Beside the seismic activity at Herðubreið, an M 3.4 quake was recorded in the central caldera of the Bárðarbunga system. The hypocentre was located at a depth of only 800 metres in the NE part of the caldera. A second M 3.6 event was detected in the same area on December 17th.

Geologists believe the seismic activity in Bárðarbunga is caused by the volcano refilling its magma chambers since the 2014-15 Holuhraun eruption, while it is not immediately clear what causes the Herðubreið activity. Mt. Herðubreið is an extinct volcano, formed in a single eruption 10,000-11,000 years ago, toward the end of the last Ice Age. It is located within the Askja volcano system. The area is known for high levels of seismic activity, including fissure rifting events.

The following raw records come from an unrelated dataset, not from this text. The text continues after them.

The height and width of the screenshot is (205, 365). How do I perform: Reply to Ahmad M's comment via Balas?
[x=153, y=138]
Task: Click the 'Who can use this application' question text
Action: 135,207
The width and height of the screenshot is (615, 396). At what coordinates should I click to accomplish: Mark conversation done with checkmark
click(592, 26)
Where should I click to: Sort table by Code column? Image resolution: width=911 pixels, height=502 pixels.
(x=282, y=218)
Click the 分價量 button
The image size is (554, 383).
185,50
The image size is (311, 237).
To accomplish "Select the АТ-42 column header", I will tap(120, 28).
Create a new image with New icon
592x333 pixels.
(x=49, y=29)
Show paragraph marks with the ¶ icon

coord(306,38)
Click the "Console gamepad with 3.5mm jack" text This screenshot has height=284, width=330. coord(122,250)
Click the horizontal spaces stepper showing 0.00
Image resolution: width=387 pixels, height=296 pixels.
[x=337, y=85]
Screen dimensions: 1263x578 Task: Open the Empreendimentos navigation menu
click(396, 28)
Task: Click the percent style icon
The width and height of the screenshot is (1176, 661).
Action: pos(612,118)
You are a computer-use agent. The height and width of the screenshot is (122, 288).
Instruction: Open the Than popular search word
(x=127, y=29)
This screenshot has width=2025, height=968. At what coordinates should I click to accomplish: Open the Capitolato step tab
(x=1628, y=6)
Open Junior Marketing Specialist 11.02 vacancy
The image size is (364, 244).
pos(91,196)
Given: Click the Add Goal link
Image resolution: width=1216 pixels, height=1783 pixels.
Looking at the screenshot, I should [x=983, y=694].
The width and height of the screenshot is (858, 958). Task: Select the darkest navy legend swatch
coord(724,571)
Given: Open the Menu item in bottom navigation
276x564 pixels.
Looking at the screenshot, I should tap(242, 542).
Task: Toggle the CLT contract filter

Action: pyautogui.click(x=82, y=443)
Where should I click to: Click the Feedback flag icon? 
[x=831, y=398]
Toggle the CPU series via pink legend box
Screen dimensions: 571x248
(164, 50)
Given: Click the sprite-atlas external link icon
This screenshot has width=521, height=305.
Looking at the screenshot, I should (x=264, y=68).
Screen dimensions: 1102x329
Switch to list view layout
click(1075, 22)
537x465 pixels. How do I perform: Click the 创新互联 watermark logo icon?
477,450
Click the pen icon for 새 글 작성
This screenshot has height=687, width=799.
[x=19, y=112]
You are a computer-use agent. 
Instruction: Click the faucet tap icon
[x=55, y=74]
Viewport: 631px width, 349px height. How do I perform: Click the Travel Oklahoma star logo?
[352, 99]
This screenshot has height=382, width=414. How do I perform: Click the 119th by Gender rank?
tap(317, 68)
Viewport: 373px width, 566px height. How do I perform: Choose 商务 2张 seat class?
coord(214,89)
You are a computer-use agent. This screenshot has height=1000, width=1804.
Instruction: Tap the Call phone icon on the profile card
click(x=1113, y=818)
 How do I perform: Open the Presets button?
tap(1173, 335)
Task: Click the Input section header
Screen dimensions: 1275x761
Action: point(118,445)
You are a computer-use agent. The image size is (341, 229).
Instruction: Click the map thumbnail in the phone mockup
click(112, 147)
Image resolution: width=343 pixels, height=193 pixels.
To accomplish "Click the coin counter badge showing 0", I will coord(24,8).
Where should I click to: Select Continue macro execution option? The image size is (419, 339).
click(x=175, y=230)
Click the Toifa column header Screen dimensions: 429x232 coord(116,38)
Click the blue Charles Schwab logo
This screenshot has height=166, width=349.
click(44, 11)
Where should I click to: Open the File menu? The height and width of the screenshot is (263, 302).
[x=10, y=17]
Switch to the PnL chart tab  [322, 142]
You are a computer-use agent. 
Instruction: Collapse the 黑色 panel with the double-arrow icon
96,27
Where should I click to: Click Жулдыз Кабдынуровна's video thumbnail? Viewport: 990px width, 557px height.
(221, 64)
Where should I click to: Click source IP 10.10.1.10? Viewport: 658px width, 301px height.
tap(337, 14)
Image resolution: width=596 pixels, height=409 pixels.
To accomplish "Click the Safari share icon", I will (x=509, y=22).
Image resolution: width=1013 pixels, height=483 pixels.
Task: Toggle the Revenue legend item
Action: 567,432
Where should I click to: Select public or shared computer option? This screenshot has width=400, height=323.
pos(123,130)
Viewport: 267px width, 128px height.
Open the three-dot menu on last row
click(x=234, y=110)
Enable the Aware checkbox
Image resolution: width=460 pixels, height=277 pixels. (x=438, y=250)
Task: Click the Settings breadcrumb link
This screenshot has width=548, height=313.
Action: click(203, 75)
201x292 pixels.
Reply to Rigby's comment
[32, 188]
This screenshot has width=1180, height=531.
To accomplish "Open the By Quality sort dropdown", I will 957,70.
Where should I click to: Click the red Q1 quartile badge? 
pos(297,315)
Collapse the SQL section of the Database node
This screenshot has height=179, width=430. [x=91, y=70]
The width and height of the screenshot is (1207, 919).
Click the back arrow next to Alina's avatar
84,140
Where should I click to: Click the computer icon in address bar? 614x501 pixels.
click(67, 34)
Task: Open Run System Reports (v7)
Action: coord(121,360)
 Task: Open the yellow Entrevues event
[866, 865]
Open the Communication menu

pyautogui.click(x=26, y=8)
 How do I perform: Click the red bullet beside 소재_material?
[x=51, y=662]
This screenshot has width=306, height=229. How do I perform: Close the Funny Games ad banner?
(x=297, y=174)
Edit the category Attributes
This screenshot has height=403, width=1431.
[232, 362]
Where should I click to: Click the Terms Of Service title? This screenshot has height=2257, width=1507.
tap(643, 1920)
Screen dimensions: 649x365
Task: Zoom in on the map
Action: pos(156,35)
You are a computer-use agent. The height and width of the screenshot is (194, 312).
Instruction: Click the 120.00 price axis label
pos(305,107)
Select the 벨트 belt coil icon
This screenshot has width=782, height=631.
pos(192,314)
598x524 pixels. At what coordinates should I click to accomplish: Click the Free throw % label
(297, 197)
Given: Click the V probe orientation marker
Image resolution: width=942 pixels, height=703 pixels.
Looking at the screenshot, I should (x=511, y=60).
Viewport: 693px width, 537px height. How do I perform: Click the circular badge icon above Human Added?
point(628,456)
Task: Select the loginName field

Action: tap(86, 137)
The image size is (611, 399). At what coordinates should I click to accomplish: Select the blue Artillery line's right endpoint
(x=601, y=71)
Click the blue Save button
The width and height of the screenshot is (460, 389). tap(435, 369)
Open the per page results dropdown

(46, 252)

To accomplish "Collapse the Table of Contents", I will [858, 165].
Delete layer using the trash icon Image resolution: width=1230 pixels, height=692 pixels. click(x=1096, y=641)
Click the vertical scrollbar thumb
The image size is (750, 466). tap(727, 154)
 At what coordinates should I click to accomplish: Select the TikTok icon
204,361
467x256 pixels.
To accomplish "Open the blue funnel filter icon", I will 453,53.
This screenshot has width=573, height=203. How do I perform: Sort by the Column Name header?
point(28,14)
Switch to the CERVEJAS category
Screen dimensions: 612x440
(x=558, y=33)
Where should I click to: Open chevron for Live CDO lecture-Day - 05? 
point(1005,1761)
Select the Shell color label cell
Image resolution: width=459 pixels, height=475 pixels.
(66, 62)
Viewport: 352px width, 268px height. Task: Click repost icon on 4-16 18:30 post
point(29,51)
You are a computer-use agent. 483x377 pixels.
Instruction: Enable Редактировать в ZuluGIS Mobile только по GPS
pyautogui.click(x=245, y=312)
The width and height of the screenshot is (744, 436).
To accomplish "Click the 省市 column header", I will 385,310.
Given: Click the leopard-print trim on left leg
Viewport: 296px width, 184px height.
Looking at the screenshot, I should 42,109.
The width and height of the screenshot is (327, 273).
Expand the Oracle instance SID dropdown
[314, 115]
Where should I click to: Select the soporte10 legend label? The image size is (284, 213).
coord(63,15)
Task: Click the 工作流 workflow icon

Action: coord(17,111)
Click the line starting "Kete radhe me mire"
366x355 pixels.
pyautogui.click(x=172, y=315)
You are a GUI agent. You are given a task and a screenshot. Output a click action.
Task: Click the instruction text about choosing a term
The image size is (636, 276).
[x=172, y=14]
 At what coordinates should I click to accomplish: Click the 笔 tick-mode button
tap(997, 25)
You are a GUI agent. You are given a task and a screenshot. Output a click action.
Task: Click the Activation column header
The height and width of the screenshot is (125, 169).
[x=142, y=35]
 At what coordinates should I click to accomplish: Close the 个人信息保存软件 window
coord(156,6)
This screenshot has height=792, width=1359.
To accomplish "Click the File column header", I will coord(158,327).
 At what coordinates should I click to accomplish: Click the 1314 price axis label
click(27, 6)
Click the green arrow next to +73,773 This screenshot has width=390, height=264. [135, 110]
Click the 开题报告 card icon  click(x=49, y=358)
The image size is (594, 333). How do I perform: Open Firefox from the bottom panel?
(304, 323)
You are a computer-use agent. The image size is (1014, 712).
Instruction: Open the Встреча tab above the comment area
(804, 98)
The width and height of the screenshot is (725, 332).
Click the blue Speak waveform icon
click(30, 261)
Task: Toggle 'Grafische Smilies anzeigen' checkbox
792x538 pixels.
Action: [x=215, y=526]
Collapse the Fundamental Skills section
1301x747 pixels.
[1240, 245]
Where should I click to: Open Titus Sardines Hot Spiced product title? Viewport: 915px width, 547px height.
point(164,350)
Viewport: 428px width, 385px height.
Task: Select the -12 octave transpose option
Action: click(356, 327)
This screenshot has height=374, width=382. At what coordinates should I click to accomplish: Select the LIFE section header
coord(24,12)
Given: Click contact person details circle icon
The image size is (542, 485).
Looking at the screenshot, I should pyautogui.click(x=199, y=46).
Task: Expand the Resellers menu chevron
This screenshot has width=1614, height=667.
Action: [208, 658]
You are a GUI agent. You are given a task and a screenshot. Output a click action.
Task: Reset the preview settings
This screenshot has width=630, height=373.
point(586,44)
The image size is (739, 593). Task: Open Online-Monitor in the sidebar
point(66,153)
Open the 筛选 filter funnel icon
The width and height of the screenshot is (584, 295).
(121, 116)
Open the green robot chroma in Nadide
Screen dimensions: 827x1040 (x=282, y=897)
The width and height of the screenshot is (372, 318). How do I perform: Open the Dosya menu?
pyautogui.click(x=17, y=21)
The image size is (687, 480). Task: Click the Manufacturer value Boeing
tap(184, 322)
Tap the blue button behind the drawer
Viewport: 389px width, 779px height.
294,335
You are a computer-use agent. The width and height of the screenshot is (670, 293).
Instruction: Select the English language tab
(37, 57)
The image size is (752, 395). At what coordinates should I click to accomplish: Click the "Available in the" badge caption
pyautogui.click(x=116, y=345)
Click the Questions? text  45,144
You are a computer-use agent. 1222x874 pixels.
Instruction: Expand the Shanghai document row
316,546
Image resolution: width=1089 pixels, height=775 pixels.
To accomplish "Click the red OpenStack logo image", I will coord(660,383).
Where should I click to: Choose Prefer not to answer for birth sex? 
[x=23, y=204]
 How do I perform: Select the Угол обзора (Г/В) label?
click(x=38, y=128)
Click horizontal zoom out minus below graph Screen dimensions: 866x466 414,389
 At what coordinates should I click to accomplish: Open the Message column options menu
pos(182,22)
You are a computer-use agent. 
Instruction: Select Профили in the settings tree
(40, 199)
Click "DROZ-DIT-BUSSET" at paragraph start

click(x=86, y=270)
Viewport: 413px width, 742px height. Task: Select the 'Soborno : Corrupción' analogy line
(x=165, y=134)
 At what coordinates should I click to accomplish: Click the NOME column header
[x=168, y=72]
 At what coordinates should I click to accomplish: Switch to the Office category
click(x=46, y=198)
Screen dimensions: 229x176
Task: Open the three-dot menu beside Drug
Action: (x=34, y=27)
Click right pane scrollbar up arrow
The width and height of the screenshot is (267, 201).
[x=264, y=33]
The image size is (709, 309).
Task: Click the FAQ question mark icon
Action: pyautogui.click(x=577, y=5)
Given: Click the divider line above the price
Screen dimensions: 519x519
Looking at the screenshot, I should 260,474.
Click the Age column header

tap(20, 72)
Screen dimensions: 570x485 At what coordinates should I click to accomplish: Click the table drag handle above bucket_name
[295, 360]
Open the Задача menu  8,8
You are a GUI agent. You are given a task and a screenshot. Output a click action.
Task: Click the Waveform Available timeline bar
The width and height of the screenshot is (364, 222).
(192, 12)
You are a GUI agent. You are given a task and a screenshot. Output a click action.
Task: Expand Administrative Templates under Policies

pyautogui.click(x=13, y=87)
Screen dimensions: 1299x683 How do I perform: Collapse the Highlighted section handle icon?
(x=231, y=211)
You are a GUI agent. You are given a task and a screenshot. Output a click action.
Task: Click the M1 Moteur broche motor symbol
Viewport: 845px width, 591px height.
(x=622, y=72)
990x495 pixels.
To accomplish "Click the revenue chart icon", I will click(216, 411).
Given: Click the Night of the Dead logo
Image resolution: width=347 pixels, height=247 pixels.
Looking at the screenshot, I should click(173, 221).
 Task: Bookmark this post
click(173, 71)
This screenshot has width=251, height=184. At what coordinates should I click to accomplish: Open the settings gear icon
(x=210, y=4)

Source : Iceland Magazine.

Beside this seismic activity, it is interesting to notice that Reykjavik will not have a white Christmas this year as no snowfall is predicted in Iceland in the next days. The weather for the past week has been autumn-like and rain is expected on Christmas Eve. The only slight bit of snow in Iceland at the moment is in North East Iceland and in Akureyri which recently received one metre of snow in 24 hours, but the mild temperatures rapidly turned the snow into water. Like the rest of the Arctic, Iceland is deeply feeling the effects of global warming.